“Wanneer ik kinderen heb gaan die zeker naar de crèche. Is goed voor hun ontwikkeling”, zo luidde mijn overtuiging. Dus toen mijn zwangerschapsverlof eindigde, brachten we ons kleine hummeltje voor een dag per week naar de crèche. Ben sliep helaas haast niet overdag dus dat was ook voor de crèche leidsters, die uiteraard geen uren buiten konden lopen met hem zodat hij wél sliep, een uitdaging. “Nee hoor, weer bijna niet geslapen” hoorden we wanneer we hem ophaalden.
Toen we overgingen tot inbakeren en de crèche op ons verzoek hieraan meedeed, ging het gelukkig beter. Maar Ben was continu verkouden en veel ziek. Ik zag er eerlijk gezegd het voordeel niet meer van in.
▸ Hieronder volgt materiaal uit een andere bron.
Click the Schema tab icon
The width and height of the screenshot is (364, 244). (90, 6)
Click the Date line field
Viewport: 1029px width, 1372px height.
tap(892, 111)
Dus toen mijn schoonmoeder aangaf minder te gaan werken en een oppasdag te willen, kwam dit ons prima uit. En de immer druipende neus verdween ook direct.
Heerlijk vindt Ben het bij zijn beide opa’s en oma’s. Het is altijd dikke pret. Hij is nu ruim 1,5 jaar oud en speelt al veel met de buurkindjes en kinderen van vrienden.
Maar waar we nu tegenaan lopen is dat hij zó gewend is altijd bij papa, mama, opa of oma te zijn, dat hij hard begint te huilen wanneer wij niet in beeld zijn. Als hij buiten speelt met de buurkindjes en ik even naar binnen loop, huilt hij. Blijft hij een klein uurtje bij de buurvrouw terwijl ik een klusje moet doen, huilt hij dat hele uur.
Hij is het niet gewend met (relatief) vreemden te zijn.
“Het is vast een fase”. Misschien, maar die fase is er inmiddels al een maand of 10.
Dus hebben André en ik het gesprek ‘wel of geen crèche’ toch maar weer eens gevoerd. Omdat dat zo goed is voor zijn ontwikkeling. Toch? Nou ja, we gaan het in ieder geval maar weer eens proberen.